After his brief encounter with Jara, Orellana and other prisoners were transferred to the Estadio Nacional, another sports stadium in Santiago that had been converted into a concentration camp. On their way out of the Estadio Chile they saw Jara’s body. It was riddled with bullet holes and piled together with other bodies in the foyer of the stadium.


Joan Jara, Víctor’s widow, first brought charges against those who tortured and murdered her husband in 1978. However, for three reasons—a decree issued by the military that year provided amnesty to its members for actions carried out in the aftermath of the coup, fear of how the military would react to prosecutions, and the resistance of many Chileans to opening old wounds—nothing came of her action or others like it. But in August 1999, when Nelson Caucoto, the lawyer for the Víctor Jara Foundation, which Joan founded (www.fundacionvictorjara.cl), once again filed a lawsuit against her husband’s killers, the climate had changed dramatically.

This effort led to Manríquez being charged in 2004 with Jara’s murder, and his conviction in May. But after that conviction—in which Manríquez is identified as having had “command responsibility,” but not as having pulled the trigger or directly beaten Jara—the judge declared the case closed, provoking a public outcry. In May, the Jara Foundation delivered a petition signed by more than 12,000 to the Chilean Supreme Court, demanding that the case be reopened. That, together with the fact that many more former stadium prisoners have come forward offering to testify, led to the judge agreeing on June 3 to continue the investigation into Jara’s torture and murder. Already, a key suspect has been identified: Edwin Dimter, who some believe was an especially brutal guard whom prisoners referred to as “the Prince.”

How important is it to bring these people to justice, 35 years after Jara was murdered? Imagine walking down the street and seeing someone who tortured and killed a loved one sipping tea in a café while knowing that pickpockets and prostitutes are serving time in jail. Chile will only become a healthy democracy again when everyone in the country is confident that wearing or having once worn a military uniform won’t give them legal impunity.

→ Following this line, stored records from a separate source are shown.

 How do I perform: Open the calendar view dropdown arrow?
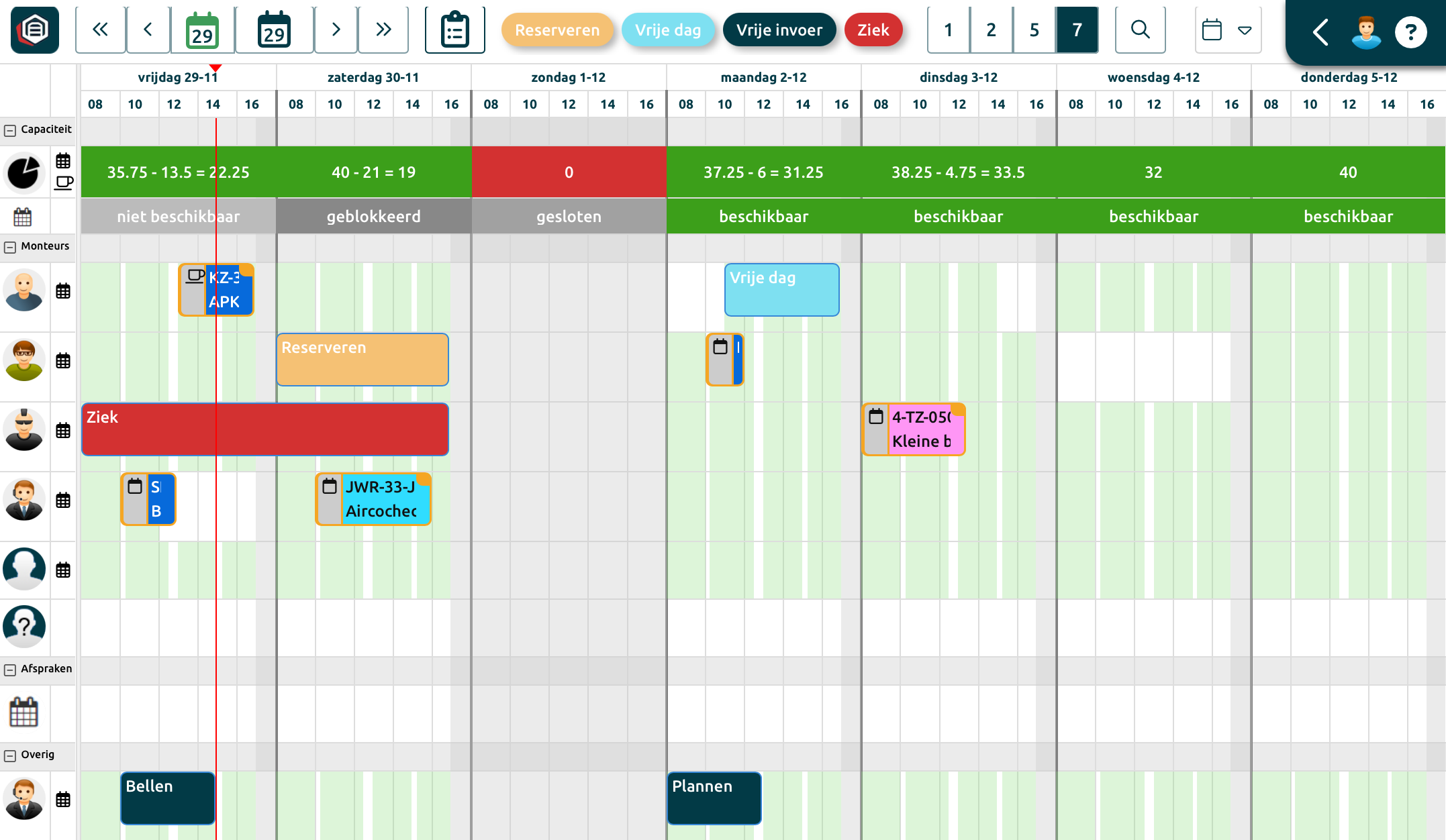click(1245, 30)
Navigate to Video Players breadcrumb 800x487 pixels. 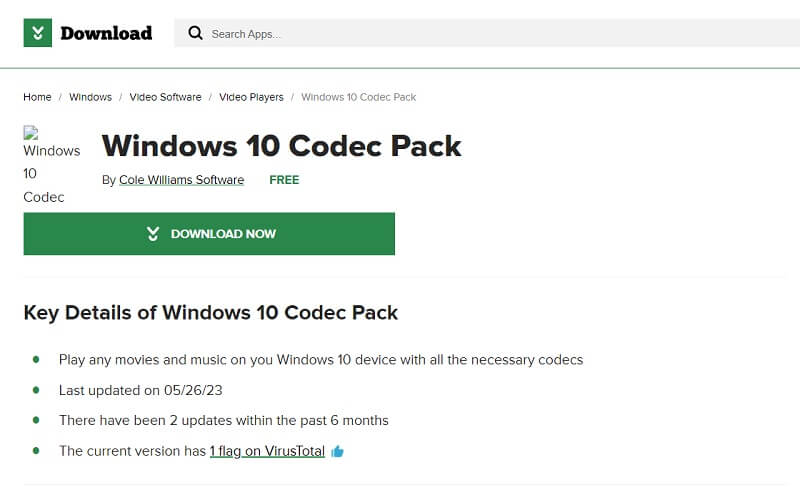pos(251,97)
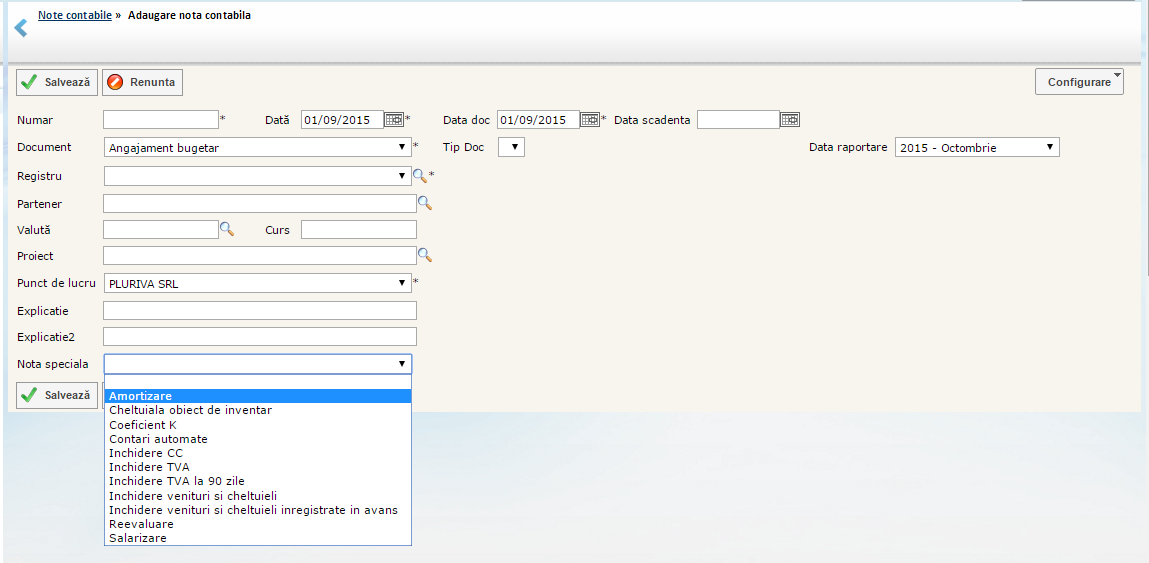The height and width of the screenshot is (563, 1149).
Task: Open Valută search magnifier
Action: [226, 229]
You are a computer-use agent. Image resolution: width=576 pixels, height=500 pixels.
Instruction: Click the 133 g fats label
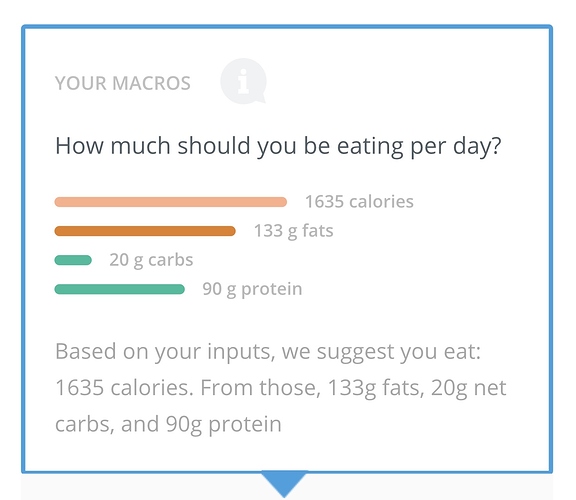[x=294, y=231]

That is one argument. Others think it is more important to move up the chain of command than down. “Who killed Víctor Jara?” The superficial answer, according to this point of view, is that most likely it was a soldier from a poor or working-class background. The more substantive answer is, the people at the top of the chain of command, a chain that in this case leads all the way from Chile to 1600 Pennsylvania Avenue in Washington, D.C.

Jara’s murder is emblematic of the lengths the United States is willing to go to overthrow even peaceful, democratic governments it considers threats to its interests. The military junta in Chile was not out just to kill a man. Rather, acting as an agent of the Nixon White House and the most reactionary force within Chile, it was out to kill the idea that democratic socialism was a possibility. But as the songwriter Holly Near points out in her song titled “It Could Have Been Me,” it failed:

The junta broke the fingers on
Víctor Jara’s hands
They said to the gentle poet,
“Play your guitar now if you can.”
Víctor started singing but they brought his body down
You can kill that man but not his song
When it’s sung the whole world round.

It could have been me, but instead it was you
So I’ll keep doing the work you were doing as if I were two.
I’ll be a student of life, a singer of songs
A farmer of food and a righter of wrong.
It could have been me, but instead it was you
And it may be me, dear sisters and brothers
Before we are through
But if you can sing for freedom
Freedom, freedom, freedom
If you can sing for freedom, I can too.

That is exactly the sentiment echoed at political rallies and other events when someone yells, “Víctor Jara!” and others respond, “Presente!” Yes, Víctor, you are here in our hearts as we search for your killers and struggle for human rights everywhere in the world.

Paul Cantor teaches economics at Norwalk Community College in Connecticut. He worked in Chile as a journalist from 1971 to March 1973, returning shortly after the September 11 coup as a witness to its aftermath.